Do total de entrevistados, 88% são mulheres. Considerando o total da amostra, 3% relataram que contraíram a covid-19, sendo o maior grupo formado por portadores de artrite psoriática (7,46%) e o menor com lúpus (1,48%).
Espera por atendimento
A falta de contato com um especialista não depende só da procura pelo paciente. Luciane dos Santos, 46 anos, descobriu, há dois anos e meio, que tem uma doença reumática chamada espondilite anquilosante e, apesar de sofrer com muitas dores, está desde agosto do ano passado na fila do sistema público de saúde do Rio de Janeiro esperando uma consulta com reumatologista.
A última consulta com especialista foi em fevereiro deste ano, no entanto, era um médico particular, pelo qual ela teve que pagar mesmo estando desempregada.

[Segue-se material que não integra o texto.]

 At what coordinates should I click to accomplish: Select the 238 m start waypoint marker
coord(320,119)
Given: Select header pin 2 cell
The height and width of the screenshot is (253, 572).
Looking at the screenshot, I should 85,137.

Os sintomas e a dificuldade para conseguir acompanhamento médico já desencadearam outros prejuízos de saúde, para os quais toma medicação psiquiátrica.

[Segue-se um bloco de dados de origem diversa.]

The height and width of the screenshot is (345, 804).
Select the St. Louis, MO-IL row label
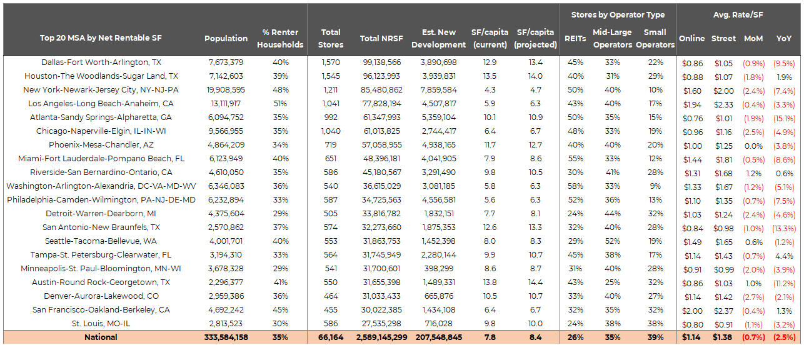click(x=101, y=324)
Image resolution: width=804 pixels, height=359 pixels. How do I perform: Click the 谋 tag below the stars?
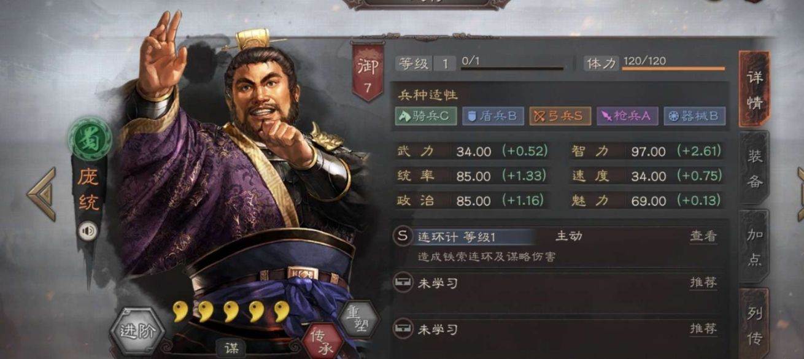231,349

No ano passado, Luciane foi demitida do emprego de arrumadeira do hotel e perdeu o convênio. Apesar de tomar remédios indicados pelo reumatologista em fevereiro, ela sente muitas dores. As únicas consultas que consegue é com um ortopedista, conhecido na época em que tinha convênio, que aceitou atendê-la gratuitamente.
Ela contou que já perdeu cerca de 90% das articulações sacroilíacas, que os ombros estão prejudicados ao ponto de não conseguir colocar sutiã nem coçar as costas e teve infarto ósseo no fêmur. “Pode estar muito calor que só tomo banho bem quente para aliviar a dor. Fora a dor insuportável, não desejo a ninguém o descaso que nós, pacientes crônicos, temos. Eu entrei em contato com o INSS, não tem vaga em agência para perícia e, pela internet, estou desde agosto esperando o perito avaliar meus laudos.”
Atendimento remoto
Apesar das dificuldades impostas pela pandemia, 68% dos pacientes tiveram suporte médico, sendo 30% por telefone, 24% por consulta presencial e 14% pelas redes sociais. Os dados sugerem que a atividade da doença, em geral, não foi prejudicada pela pandemia: 63% dos pacientes disseram que os sintomas não se alteraram e 8% que melhoraram. A piora dos sintomas ocorreu para 29% dos entrevistados.
O médico Marcelo Pinheiro avalia que o atendimento remoto auxiliou muito durante a pandemia. Segundo ele, houve contato entre médicos e pacientes, além dos contatos feitos pelos pacientes com as sociedades de reumatologia, tanto a brasileira quanto a paulista.
“Observamos que boa parte dos pacientes procurou em mídias sociais porque perdeu o contato com seus médicos, mas conseguiu auxílio com o programa de ajuda de pacientes. E outros, mesmo com a piora [dos sintomas], não conseguiram contato com o médico, mas acabaram tendo ajuda pelas mídias sociais dos próprios médicos da sociedade e até com grupos de apoio”, disse.
Do total de entrevistados, 17% pararam de tomar pelo menos um medicamento, dos quais 35% por conta própria, 37% por orientação médica e o restante não houve especificação. Segundo o estudo, o motivo alegado para a suspensão por conta própria está relacionado ao medo e risco de desfecho desfavorável.
O médico afirmou que a recomendação é para que aqueles que já estejam em tratamento mantenham a medicação. “É uma recomendação super importante, porque os pacientes, como não conseguiam falar com os médicos, abandonaram os tratamentos. O que aconteceu? A doença piorou.”